# Lua nova vs Eclipse



## Sistema Solar (14 Abr 2011 às 21:45)

Boas!

Tenho uma dúvida que não consigo encontrar resposta:

Qual a diferença entre uma lua nova e um eclipse?

Numa lua nova a lua está entre o sol e a terra.

Num eclipse a lua está também entre o sol e a terra. 

Então quais as diferenças?

Obrigado


----------



## AnDré (14 Abr 2011 às 22:00)

Sistema Solar disse:


> Boas!
> 
> Tenho uma dúvida que não consigo encontrar resposta:
> 
> ...



Olá!

Na lua nova tens a lua entre o sol e a terra, e por isso só em lua nova poderá haver eclipses parciais ou totais do sol. (A Lua tapa o sol).

Na lua cheia tens a terra entre a lua e o sol, e por isso é em lua cheia que podes ter eclipses da lua. (A terra tapa a luz do sol).


----------



## Sistema Solar (14 Abr 2011 às 22:19)

Sim...eu percebi isso.
Mas entao porque e que de 29 em 29 dias não há eclipses?
O que diferencia uma simples lua nova e um eclipse lunar?


----------



## ecobcg (14 Abr 2011 às 22:54)

Sistema Solar disse:


> Sim...eu percebi isso.
> Mas entao porque e que de 29 em 29 dias não há eclipses?
> O que diferencia uma simples lua nova e um eclipse lunar?



Num eclipse lunar, a Terra está entre o Sol e a Lua:






Na Lua Nova, e como já aqui foi dito, a Lua está entre o Sol e a Terra:


----------



## Z13 (14 Abr 2011 às 22:58)

Sistema Solar disse:


> Sim...eu percebi isso.
> Mas entao porque e que de 29 em 29 dias não há eclipses?
> O que diferencia uma simples lua nova e um eclipse lunar?



O ângulo a que ela passa à nossa frente. Não passa necessariamente no mesmo plano terra-sol, ou seja, se imaginarmos um plano que una a terra ao sol, a lua vai-o cruzando varias vezes ora mais para cima ora mais para baixo... só acontecem eclipses quando ela cruza esse plano exactamente num dia de lua nova. (à nossa frente para o sol)


----------



## Sistema Solar (15 Abr 2011 às 11:48)

Peço desculpa.
O que queria dizer aqui:


> Sim...eu percebi isso.
> Mas entao porque e que de 29 em 29 dias não há eclipses?
> O que diferencia uma simples lua nova e um eclipse lunar?



Era:
O que diferencia uma simples lua nova e um eclipse *SOLAR*?

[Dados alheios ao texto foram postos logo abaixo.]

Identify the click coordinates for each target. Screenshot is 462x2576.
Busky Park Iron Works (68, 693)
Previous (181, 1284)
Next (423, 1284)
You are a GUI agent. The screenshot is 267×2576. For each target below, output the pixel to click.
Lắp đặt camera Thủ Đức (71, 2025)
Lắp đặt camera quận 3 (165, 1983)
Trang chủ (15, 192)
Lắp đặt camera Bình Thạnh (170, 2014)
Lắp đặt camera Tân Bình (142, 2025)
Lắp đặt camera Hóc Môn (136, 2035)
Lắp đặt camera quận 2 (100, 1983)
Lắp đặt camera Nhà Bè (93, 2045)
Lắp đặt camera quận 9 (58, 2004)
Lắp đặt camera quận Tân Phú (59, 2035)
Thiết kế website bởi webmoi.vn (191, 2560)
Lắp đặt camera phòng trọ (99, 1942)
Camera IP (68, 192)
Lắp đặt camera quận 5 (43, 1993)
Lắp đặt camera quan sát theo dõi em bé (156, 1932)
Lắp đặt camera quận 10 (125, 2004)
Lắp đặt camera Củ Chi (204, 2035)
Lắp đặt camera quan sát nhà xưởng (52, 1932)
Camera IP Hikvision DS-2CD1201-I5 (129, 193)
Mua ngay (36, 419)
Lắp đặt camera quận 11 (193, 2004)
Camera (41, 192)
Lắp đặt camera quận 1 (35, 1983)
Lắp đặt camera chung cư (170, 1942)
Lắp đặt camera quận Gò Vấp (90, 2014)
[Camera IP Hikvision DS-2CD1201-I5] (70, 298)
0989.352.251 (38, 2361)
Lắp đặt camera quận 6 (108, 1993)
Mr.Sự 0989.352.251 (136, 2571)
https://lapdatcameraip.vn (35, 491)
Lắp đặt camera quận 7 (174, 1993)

Mas penso que já percebi, é a distancia a que a lua passa.
Mas se a lua tem uma órbita elíptica, de 29,5 dias em 29,5 dias não está precisamente no mesmo sitio?


----------



## ecobcg (15 Abr 2011 às 12:14)

Sistema Solar disse:


> Peço desculpa.
> O que queria dizer aqui:
> 
> 
> ...




Penso que a tua questão é respondida aqui:



> It might be expected that once every month when the Moon passes between Earth and the Sun during a new moon, its shadow would fall on Earth causing a solar eclipse. Likewise, during every full moon one might expect the Earth's shadow to fall on the Moon, causing a lunar eclipse. *Solar and lunar eclipses are not observed every month because the plane of the Moon's orbit around the Earth is tilted by about five degrees with respect to the plane of Earth's orbit around the Sun (the plane of the ecliptic)*. Thus, when new and full moons occur, the Moon usually lies to the north or south of a direct line through the Earth and Sun. Although an eclipse can only occur when the Moon is either new or full, it must also be positioned very near the intersection of Earth's orbit plane about the Sun and the Moon's orbit plane about the Earth (that is, at one of its nodes). This happens about twice per year, and so there are between four and seven eclipses in a calendar year. Most of these are quite insignificant; major eclipses of the Moon or Sun are rare.



Retirado de http://en.wikipedia.org/wiki/Lunar_phase

Ou seja, tem a ver com o ângulo da órbita da Lua, que está desviado, em cerca de 5º, em relação ao plano da órbita da Terra em volta do Sol. Para que ocorra eclipse, tem que haver uma perfeita conjugação da posição da Terra, Lua e Sol.


----------



## Sistema Solar (15 Abr 2011 às 13:10)

É mesmo isso.
Obrigado.


----------